>>>>

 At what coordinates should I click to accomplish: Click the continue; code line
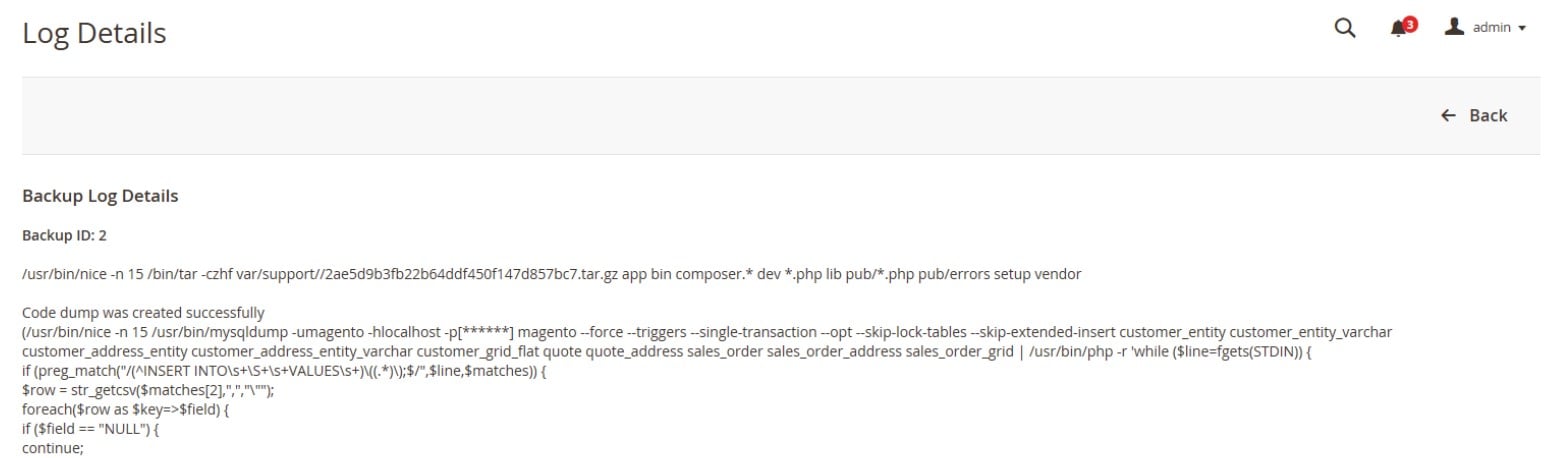(x=53, y=449)
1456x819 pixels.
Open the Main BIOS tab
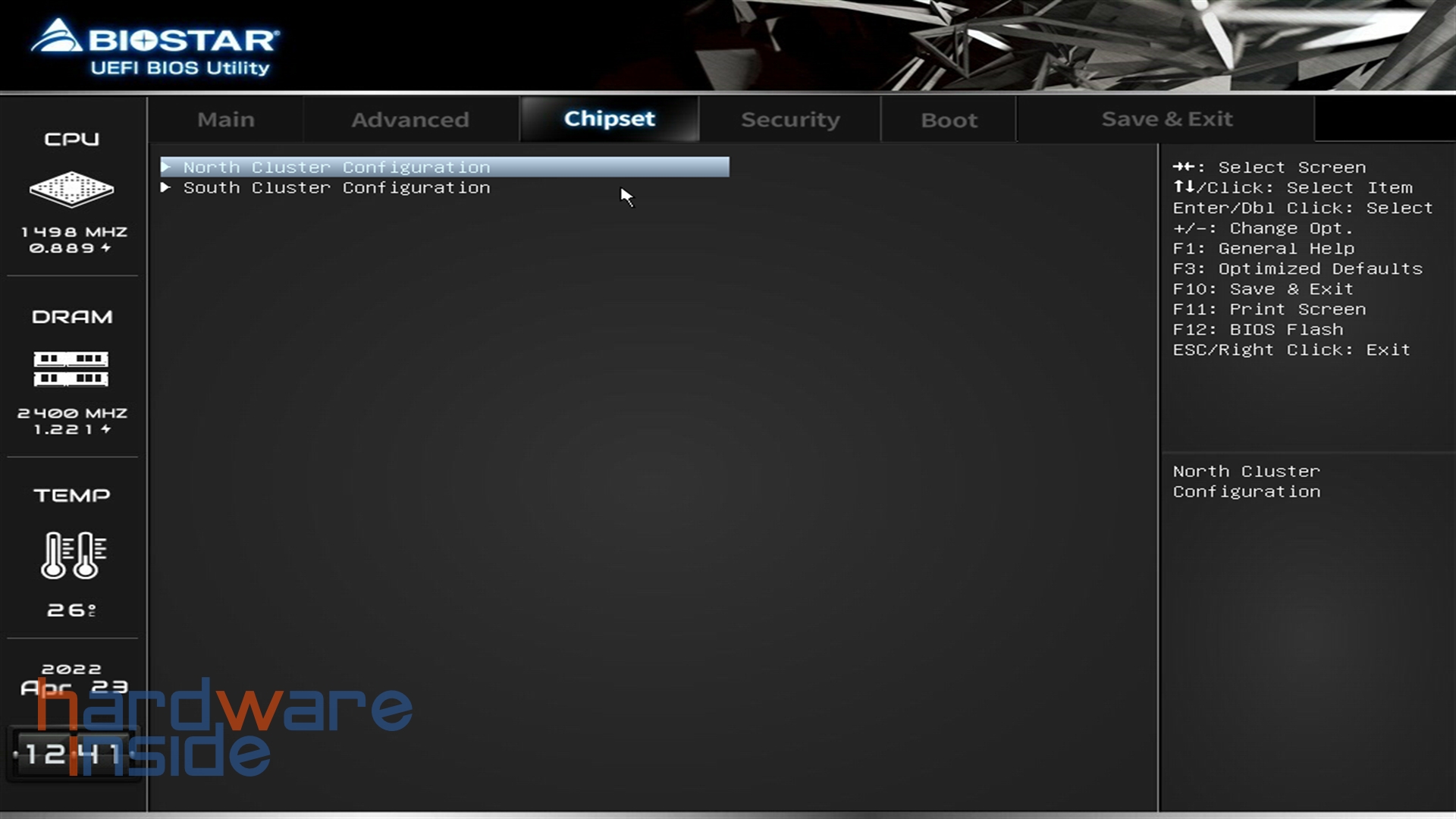tap(225, 119)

<<<<

Exercise objective —
Pictures omitted, give the entries again exactly.

Output below —
 At what coordinates should I click to accomplish: Click the continue; code line
(x=53, y=449)
1456x819 pixels.
Open the Main BIOS tab
tap(225, 119)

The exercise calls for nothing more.